Ever since I began working at GreatSchools, I’ve been hearing about the Common Core State Standards — the English/language arts and math standards expected to raise academic achievement across the nation.

In a country where many millions of kids never reach proficiency in math and reading by 12th grade, and as many as 60 percent of the lucky ones who do get to college are forced to take remedial classes, raising standards seemed — and seems — prudent. Perhaps most thrillingly for my liberal-arts-nourished mind, the common core was designed to stick a fork in the drill-and-kill, fill-in-the-bubble sins encouraged by the No Child Left Behind Act and cultivate deeper-learning skills like critical thinking and… be still my heart…collaboration.

As the standards rolled out in Kentucky and New York state amid a growing chorus of critics, I held fast to the faith. The rationale for raising standards seemed so unassailable: American teens ranked at the top in self-confidence, but below average in math, compared with their peers in other industrialized nations. Besides, as Amanda Ripley pointed out in The Smartest Kids in the World, every nation that has succeeded in radically improving its education system, be it Finland or Poland, has imposed sweeping new laws or national standards that the public generally started out, well, hating.

To add whipped cream and nuts to my common-core sundae, I read the standards and interviewed many of the educators who had helped create them, all of whom spoke affectingly about their efforts to forge benchmarks that would encourage students to really learn to think.

Sure, there have been problems with implementation, but wasn’t that to be expected?

Come on, let’s keep our eyes on the ultimate goal: raising a generation of kids who can write, calculate, and, yes, dream their way to a better world.

Unlike me, my child doesn’t live in that shining land of the common core. She goes to school in the real world, where the most random reality can bump up against brilliant ideals and knock them clean off their pedestals.

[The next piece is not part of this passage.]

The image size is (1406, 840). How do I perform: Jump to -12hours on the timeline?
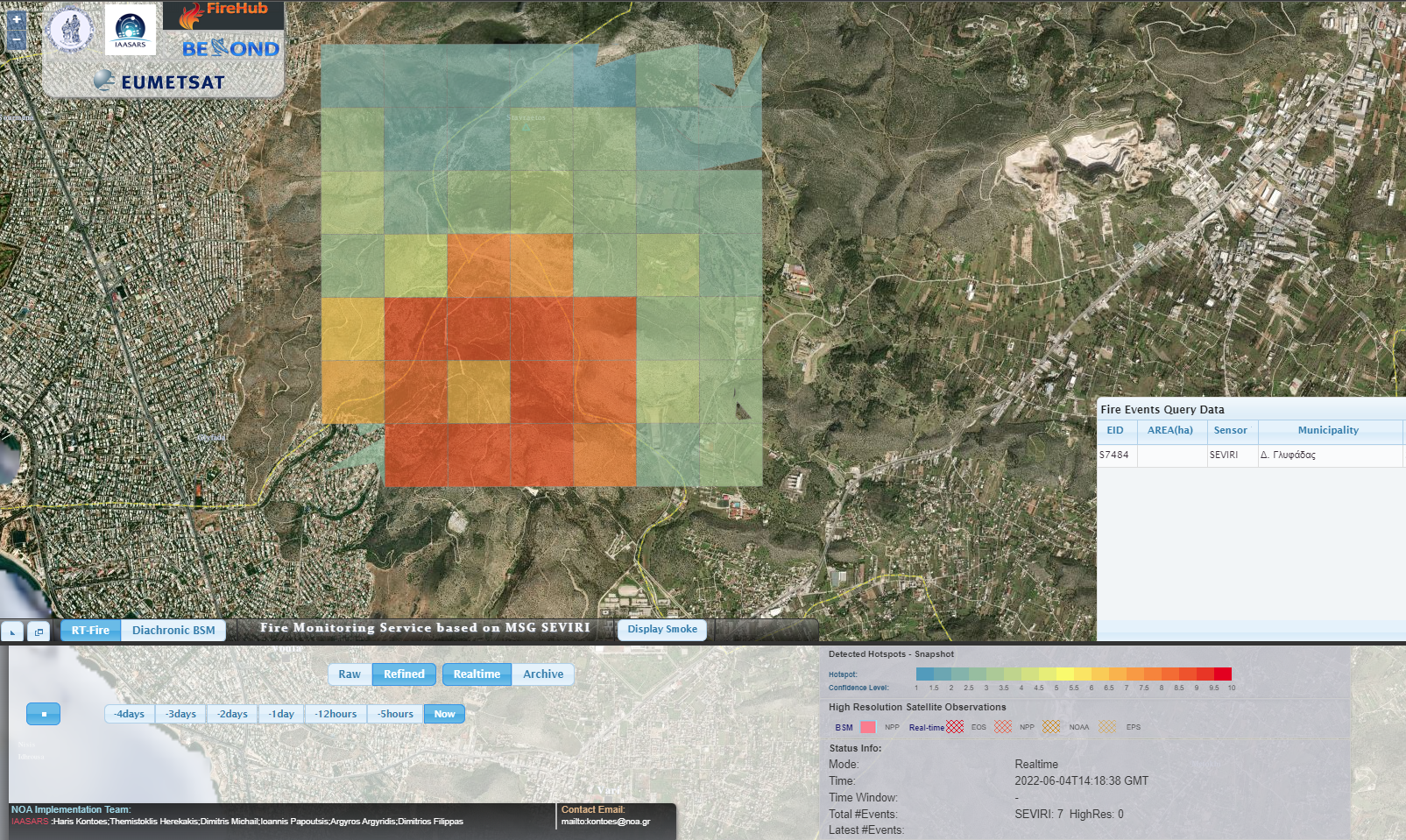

As her mother was penning patient exhortations on the virtue of high standards, here’s a tally of what my daughter was dealing with last month as she, her classmates, and her teachers were field-testing the Smarter Balanced assessments in their California elementary school computer lab.

One teacher mad as a cut snake. “You can’t believe the affidavit I had to sign for the tests,” Mr. M. tells me curbside one morning. “It was like they were threatening to put me in jail.” The tests, he added, were going to “completely disrupt instruction” for the next three weeks. “I wish parents would just say, no, I’m not allowing you to do this to my child.”

Nineteen Apple computers, circa 2008, that shut down midtest or failed to work the way they were supposed to. “Some kids got halfway through writing an essay, and they lost it all,” my daughter explained. “My audio didn’t work so I had to start over on another computer. Other kids never got their video to work.” Some students couldn’t log on because “the button wouldn’t click.” Some computers never managed to get online at all.

Thirty-one classmates who show varying levels of commitment to their duty as Smarter Balanced field-testers. “Everybody was asking the teacher, does this count on our grades?” my daughter told me, her voice quavering.

“When the teacher said no, everybody just started filling in all the answers randomly so they could get done as fast as possible. One boy who was supposed to write three paragraphs had written one, then he just added two paragraphs with just letters.

“Everybody was talking about it afterward. No one took it seriously.” And that is when the tears began to flow. “Except me. But everything took three times as long. And the questions just kept getting harder, and some of them didn’t make any sense, and everyone else was gone, and now I’m way behind everyone else because they just filled in random answers.”

When I suggested that perhaps she was taking it a little too seriously and really they weren’t testing her, they were testing the tests, she remained inconsolable.

“But, Mommy, if no one takes the tests seriously, how will we know if they are any good?”

She’s right, of course. There’s no way to test these tests without giving them to oodles of kids. But, as is true with any mother, I feel that anyone who stresses out my kid had better be doing it for a damn good reason, or they’ll have hell to pay.

I know. The tests are not the standards, but for many kids and parents and teachers around the nation, they are the clearest example of the common core in practice. And, according to my dutiful little field-tester, they are not all there yet.

I have reason to believe her.

Full confession: A month ago, I went online to do the practice questions for both major common-core assessment consortia — Smarter Balanced and PARCC (the Partnership for Assessment of Readiness for College and Careers) — for her grade. Many of the questions were difficult but wonderful. Others were in need of a good editor. A few, however, were flat-out wrong.

One Smarter Balanced question asked students to finish an essay that began with a boy waking up and going down the hall to talk to his mother. Then, in the next paragraph, he’s suddenly jumping out of bed. A PARCC reading-comprehension question asked students to pick a synonym for “constantly” out of five possible sentence options. I reread the sentences 10 times before I realized that no words or phrases in those sentences really meant “constantly,” but that the test-writer had confused “constantly” with “repeatedly.” Any student who really understood the language would be as confused as I was.

Hey, everyone makes mistakes, even a multi-million-dollar testing juggernaut. But what disturbed me was that these were the questions that the test companies had chosen to share with the public.

If they are making mistakes like this in public, what are they doing in the privacy of my daughter’s test?